The recursion formula is not convincing: T(n) = 3T(n/2) + c, which I believe is wrong.
Something makes more sense would be T(n) = 3T(n/4) + c.
cxy007 said on April 19, 2013
Hello. I just have a solution to do at most binary search, can you take a look?
http://www.laurashawn.net/?p=10911
Basically:
1.search left column
smaller than first, false
in middle, do another binary search and get result
bigger than last, then search the last row, and do another binary search as needed.

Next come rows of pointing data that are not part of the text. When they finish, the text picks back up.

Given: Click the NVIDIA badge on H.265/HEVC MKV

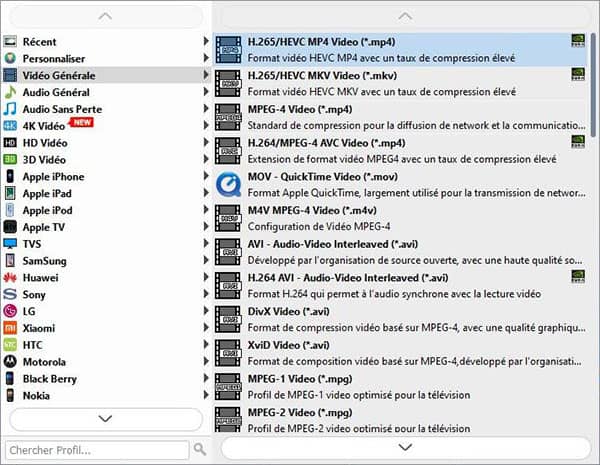Looking at the screenshot, I should [578, 74].
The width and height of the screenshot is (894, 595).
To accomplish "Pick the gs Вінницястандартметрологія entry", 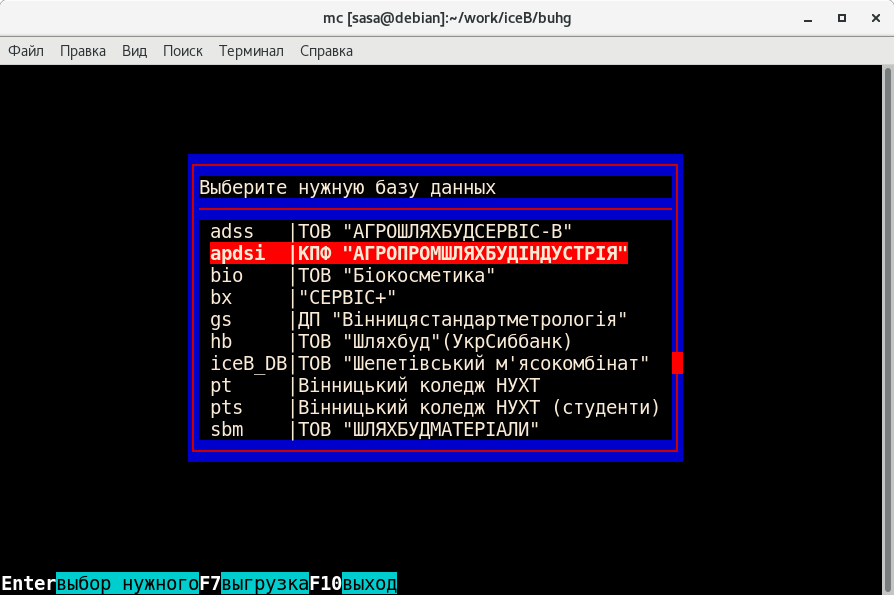I will (x=418, y=320).
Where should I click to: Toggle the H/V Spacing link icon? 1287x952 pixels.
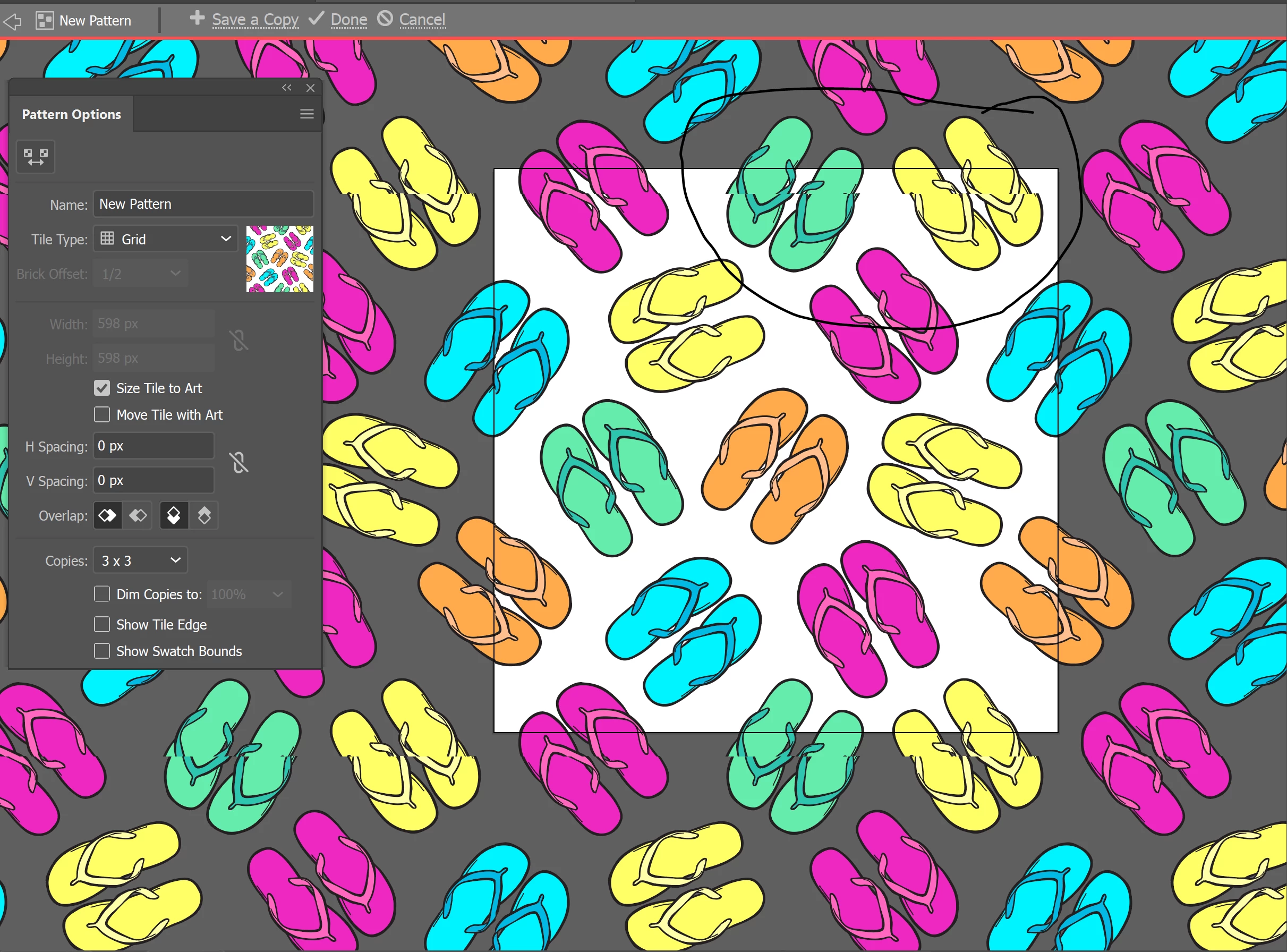[239, 462]
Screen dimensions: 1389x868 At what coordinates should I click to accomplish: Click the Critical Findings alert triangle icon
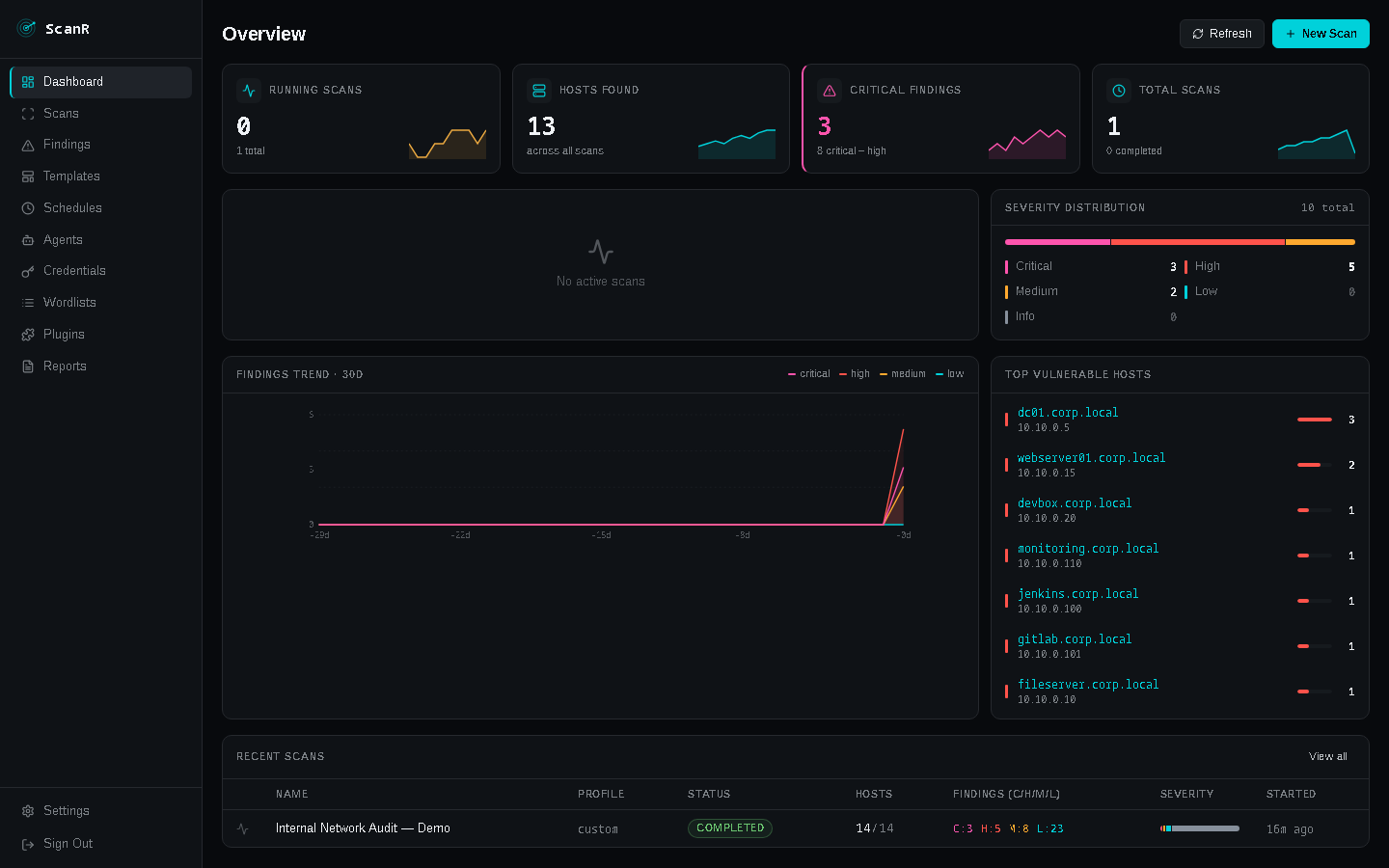[x=830, y=90]
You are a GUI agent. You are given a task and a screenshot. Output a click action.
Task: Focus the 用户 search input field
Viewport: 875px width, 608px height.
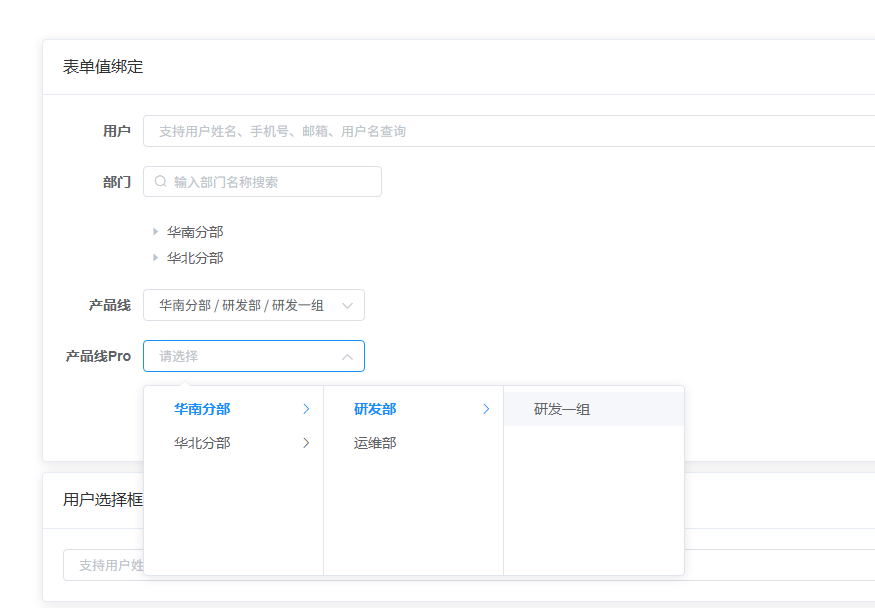[509, 131]
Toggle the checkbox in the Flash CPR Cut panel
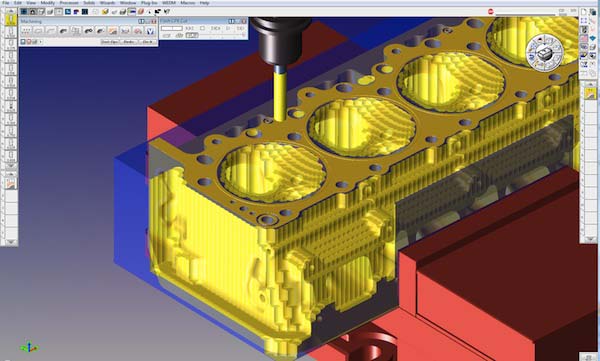This screenshot has width=600, height=361. coord(202,28)
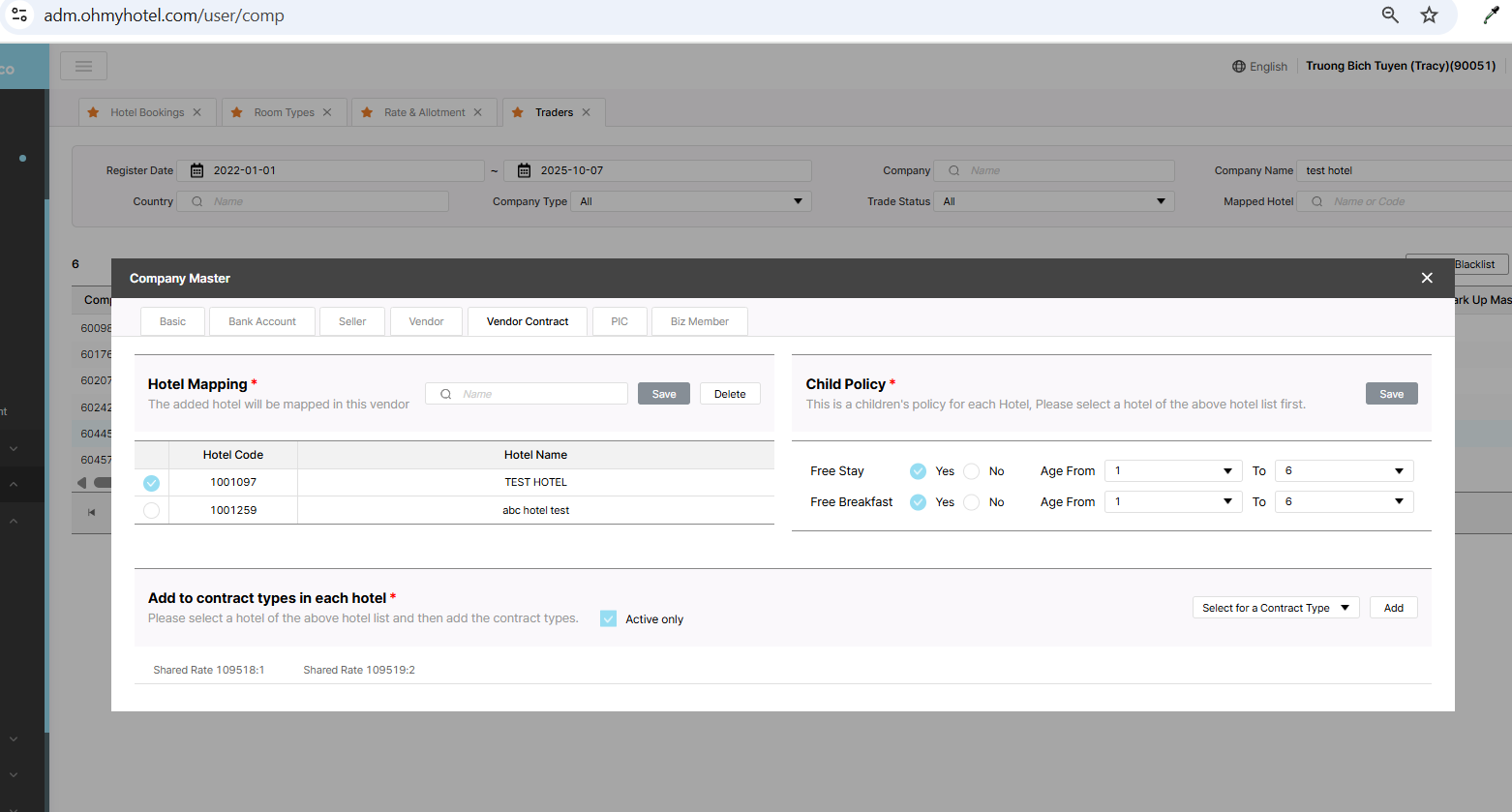
Task: Open the Biz Member tab
Action: tap(699, 321)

cxy007 said on April 20, 2013
After one night of sleep, I think only two binary search is enough. Just first search the array from left and button together (smallest to biggest), then you know which row or column to search, do another binary search and you are done!
For 3D cubic, same idea, just need 3 binary search, first determine with 2D matrix to search, so on.
as 1 D array, you need 1 search, 2D, you need 2, 3D need 3, XD need x search. I am glad I get to the button of this questions by myself.
cxy007 said on April 22, 2013
Oh, Shit. I found my algorithm is wrong. However, it passed OJ! The test case doesn’t cover everything.